# Items:
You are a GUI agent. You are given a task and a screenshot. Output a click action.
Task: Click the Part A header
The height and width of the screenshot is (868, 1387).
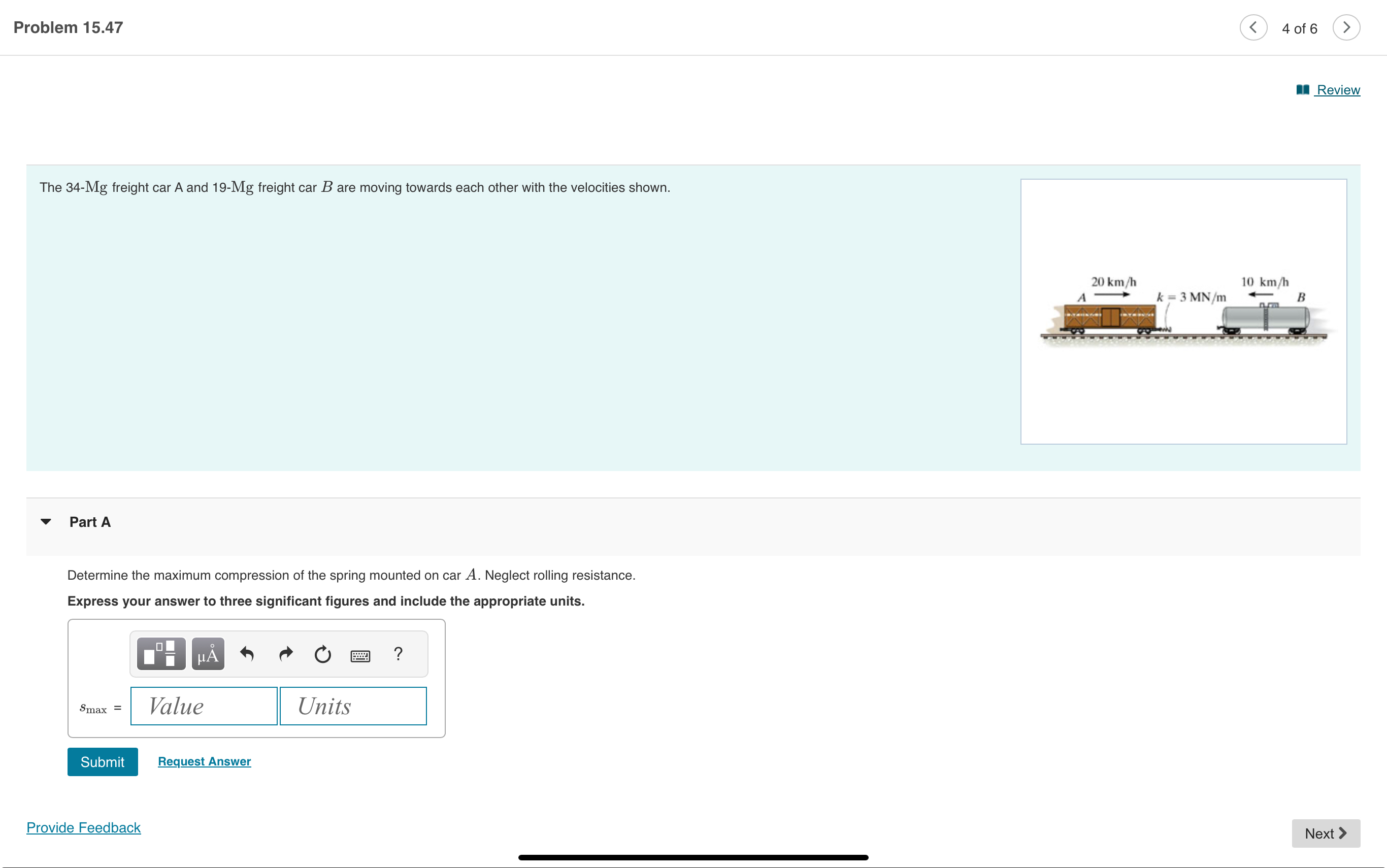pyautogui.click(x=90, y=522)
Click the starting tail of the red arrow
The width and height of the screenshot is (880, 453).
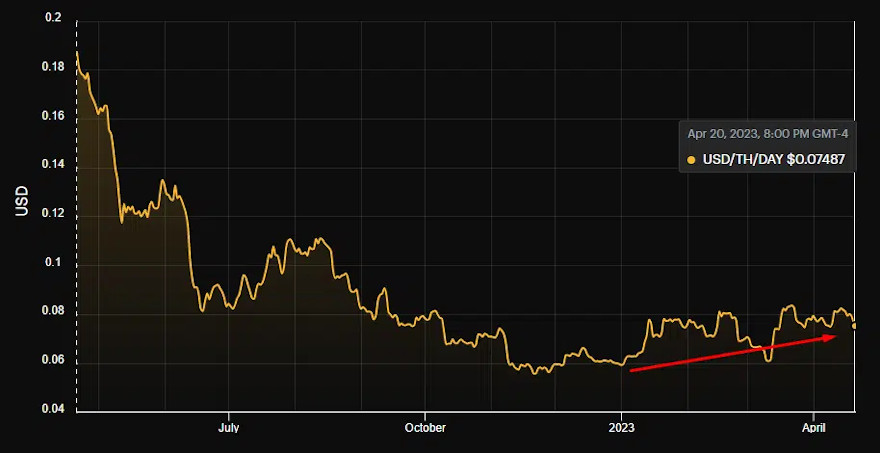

# Task goal:
Transcribe the data word for word from its first line through the line that contains "pyautogui.click(x=90, y=522)", including both. Leave the pictures out of the transcription.

# Final result:
You are a GUI agent. You are given a task and a screenshot. Output a click action.
Task: Click the Part A header
The height and width of the screenshot is (868, 1387).
pyautogui.click(x=90, y=522)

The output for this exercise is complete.